I’m not going to post it here, but if you can stomach it, track down a video or a gif, and watch Emma closely. As Hook moves to kiss her, she’s completely passive. She doesn’t move in closer. She doesn’t reach out to him. She doesn’t even smile. He just leans in, kisses her, grabs her by the waist, and pulls her forcefully to him. Since she told him she didn’t want to deal with him, she’s said nothing to indicate that she wanted anything from him. She’s told him why she’s holding back; she hasn’t responded to his (content-free) reply at all. He just brushes aside her issues, and then takes what he wants. And this is framed as romantic.

And that’s it. That’s the relationship. It’s all there; Hook’s complete disrepect for Emma’s boundaries, both emotional and physical. Her ‘walls’ as an obstacle to be overcome. His inability to take ‘no’ for an answer. His belief that he’s entitled to her time, her attention, her affection, and her body. His desire to have her coming before any other consideration. What she wants, what she needs, what’s good for her; none of it matters if it gets in his way. His complete ignorance and lack of interest in who she is as a person. Her inexplicable capitulation on every issue of substance. His dishonesty, even about matters that could (and in this case, do) place her and the people she loves in danger. All crammed into a scene that lasts a little over a minute.

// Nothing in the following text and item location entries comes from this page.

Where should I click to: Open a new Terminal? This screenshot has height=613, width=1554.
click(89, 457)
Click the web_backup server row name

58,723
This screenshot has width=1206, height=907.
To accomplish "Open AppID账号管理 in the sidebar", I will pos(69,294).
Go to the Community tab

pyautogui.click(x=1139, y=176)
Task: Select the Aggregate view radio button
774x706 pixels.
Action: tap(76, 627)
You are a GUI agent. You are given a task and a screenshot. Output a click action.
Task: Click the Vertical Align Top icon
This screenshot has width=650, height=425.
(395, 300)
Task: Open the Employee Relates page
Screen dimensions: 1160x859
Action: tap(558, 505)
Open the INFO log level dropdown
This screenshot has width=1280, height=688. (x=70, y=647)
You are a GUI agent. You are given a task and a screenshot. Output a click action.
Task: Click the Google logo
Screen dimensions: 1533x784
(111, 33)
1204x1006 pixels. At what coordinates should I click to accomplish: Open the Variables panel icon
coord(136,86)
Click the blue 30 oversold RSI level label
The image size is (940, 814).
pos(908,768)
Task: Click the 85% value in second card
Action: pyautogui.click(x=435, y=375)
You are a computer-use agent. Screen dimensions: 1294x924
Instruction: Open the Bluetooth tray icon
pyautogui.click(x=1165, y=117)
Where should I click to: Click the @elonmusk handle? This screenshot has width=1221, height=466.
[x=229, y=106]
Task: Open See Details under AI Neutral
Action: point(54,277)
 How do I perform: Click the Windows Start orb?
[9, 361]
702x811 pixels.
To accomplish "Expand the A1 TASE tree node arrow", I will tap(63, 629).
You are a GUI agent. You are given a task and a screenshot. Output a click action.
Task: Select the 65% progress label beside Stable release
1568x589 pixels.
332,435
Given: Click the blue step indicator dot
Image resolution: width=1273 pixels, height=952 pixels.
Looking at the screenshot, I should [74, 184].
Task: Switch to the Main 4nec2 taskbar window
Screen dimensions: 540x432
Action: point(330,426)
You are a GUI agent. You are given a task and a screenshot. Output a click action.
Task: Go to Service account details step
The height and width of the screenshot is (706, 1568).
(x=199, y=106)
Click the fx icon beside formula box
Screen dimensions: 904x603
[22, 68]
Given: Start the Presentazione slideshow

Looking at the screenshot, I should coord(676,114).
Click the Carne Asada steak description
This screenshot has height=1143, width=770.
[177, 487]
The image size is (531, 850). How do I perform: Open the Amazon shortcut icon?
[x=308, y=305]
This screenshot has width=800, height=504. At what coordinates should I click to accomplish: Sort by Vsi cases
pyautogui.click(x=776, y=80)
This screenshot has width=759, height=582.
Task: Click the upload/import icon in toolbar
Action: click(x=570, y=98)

Despite all the issues, this scene is clearly supposed to be romantic. It’s in the way the scene is shot. It’s in the choice of music. It’s in the fact that none of these issues are ever raised, let alone resolved. Most of all, it’s in the fact that Hook’s behaviour is rewarded. First with the kiss, and then in the next episode with Emma asking him out on their first real date. The message that this scene sends, that CS in general sends, couldn’t be clearer - ignore all the red flags. Pay no attention to the danger signs. It doesn’t matter if a man is completely self-centred. It doesn’t matter if he pays no attention to your feelings, your desires, your needs, unless there’s something in it for him. It doesn’t matter if what he wants always comes first. It doesn’t matter if he’s constantly dishonest with you. All that matters is that he’s willing to do things ‘for you’, and that he says he loves you. Ignore the mountain of evidence that says he doesn’t. It’ll all work out just fine.